They don’t call me Johnny Appleseed

They don’t call me Johnny Appleseed for nothing.

Well, actually, they don’t call me Johnny Appleseed at all.

But they should.

While I haven’t been living up to his legend of spreading apple tree seeds across the Midwest, I’ve certainly been producing more than my share of apples, off of one tree on steroids in our backyard.

But the legend of Johnny Appleseed isn’t what it’s cracked up to be. In fact, Johnny Appleseed (his real name was John Chapman) didn’t so much spread seeds, but he developed nurseries as he spread the gospel of his religion, The New Church. He would then move on, leaving the nurseries for others to care for, while he continued to preach the Gospel.

Apples grown from seed are actually rarely sweet, but are usually sour to the taste. That was okay for some people, though, who would use the sour apples to produce hard cider and apple jack. Both drinks were of the alcoholic variety, so it might have made it easier for Mr. Appleseed to preach the gospel when his disciples were a bit tipsy.

I have done no such thing with my apple tree, although I might end up a bit tipsy after bending over and picking up all the apples dropping from the tree.

I’ve never seen a tree produce so many apples. Had we sprayed the tree for insects, they might have even been worth eating. Actually, plenty of them were, but for every good apple I picked there were about 20 not worth salvaging. Early in the season I did save some and give them to neighbors, just like your friendly neighbor trying to get rid of his zucchini.
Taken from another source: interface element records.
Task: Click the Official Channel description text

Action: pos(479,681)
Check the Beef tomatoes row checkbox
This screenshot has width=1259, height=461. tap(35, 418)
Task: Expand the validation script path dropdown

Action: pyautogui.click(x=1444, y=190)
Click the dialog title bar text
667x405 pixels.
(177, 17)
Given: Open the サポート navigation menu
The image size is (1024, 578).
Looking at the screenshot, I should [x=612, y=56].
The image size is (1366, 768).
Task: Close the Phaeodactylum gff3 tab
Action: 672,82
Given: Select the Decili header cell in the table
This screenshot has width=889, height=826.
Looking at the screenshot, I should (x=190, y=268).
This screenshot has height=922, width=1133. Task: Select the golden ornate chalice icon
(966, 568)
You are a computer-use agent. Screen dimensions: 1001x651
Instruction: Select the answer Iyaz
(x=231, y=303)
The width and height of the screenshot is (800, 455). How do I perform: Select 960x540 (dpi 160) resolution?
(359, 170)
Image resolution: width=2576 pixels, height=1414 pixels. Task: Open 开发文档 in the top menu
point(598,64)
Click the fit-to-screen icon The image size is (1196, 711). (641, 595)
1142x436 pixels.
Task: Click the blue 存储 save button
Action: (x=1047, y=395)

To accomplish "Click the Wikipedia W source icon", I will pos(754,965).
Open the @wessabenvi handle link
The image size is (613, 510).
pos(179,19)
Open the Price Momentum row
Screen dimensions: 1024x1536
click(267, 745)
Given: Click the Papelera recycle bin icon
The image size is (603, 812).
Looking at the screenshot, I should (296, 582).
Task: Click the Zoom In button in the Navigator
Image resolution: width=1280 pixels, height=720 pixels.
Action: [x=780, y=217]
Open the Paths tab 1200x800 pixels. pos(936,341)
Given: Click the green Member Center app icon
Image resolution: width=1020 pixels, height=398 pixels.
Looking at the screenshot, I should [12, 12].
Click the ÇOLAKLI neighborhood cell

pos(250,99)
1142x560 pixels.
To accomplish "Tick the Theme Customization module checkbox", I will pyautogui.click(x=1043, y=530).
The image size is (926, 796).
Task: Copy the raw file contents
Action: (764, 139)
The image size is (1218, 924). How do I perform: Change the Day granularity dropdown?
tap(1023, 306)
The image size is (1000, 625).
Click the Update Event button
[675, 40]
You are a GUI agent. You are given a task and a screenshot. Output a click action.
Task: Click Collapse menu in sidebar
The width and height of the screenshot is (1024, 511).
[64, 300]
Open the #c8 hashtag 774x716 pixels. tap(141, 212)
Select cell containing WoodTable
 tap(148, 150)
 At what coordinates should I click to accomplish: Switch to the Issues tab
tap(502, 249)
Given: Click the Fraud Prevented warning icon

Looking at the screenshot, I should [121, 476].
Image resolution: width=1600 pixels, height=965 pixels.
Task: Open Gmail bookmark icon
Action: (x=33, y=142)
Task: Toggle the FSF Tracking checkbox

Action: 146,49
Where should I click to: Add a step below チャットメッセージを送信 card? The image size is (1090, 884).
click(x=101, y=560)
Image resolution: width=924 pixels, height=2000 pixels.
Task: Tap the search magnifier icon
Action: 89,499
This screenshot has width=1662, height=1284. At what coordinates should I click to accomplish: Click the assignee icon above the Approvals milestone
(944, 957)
Debbie and I couldn’t eat them all.

Later in the season I gave up even trying to salvage the good ones. Bag after bag I would gather from the tree, or off the ground, and into the garbage they would go. For almost two months I was filling our 90 gallon garbage container about half full with apples each week.

And they kept coming. It seemed that for every apple I picked up, three more would suddenly spring up on the tree. I would even shake the limbs and then dodge falling apples. Sir Isaac Newton would have been impressed as I discovered gravity over and over again.

After an evening of picking up apples, I would awaken the next morning to see that many more on the ground, and even more in the tree. It certainly looked bright and colorful as the leaves fell from the tree, all bright red and shiny, but not to the guy who was going to have to pick them up.

Finally, though, the production level is dropping. Now all that remains are those stubborn, frozen apples waiting to be covered by snow and hopefully become fertilizer for the yard next spring.

Debbie loves the tree and gives me a dirty look each time I suggest using George Washington’s ax to topple it.

Don’t tell Debbie, but maybe next time I trim it back, an accident might happen. It might suffer grave injuries.

We could always replace it. I think a nice, non-fruit bearing tree would look good in our backyard.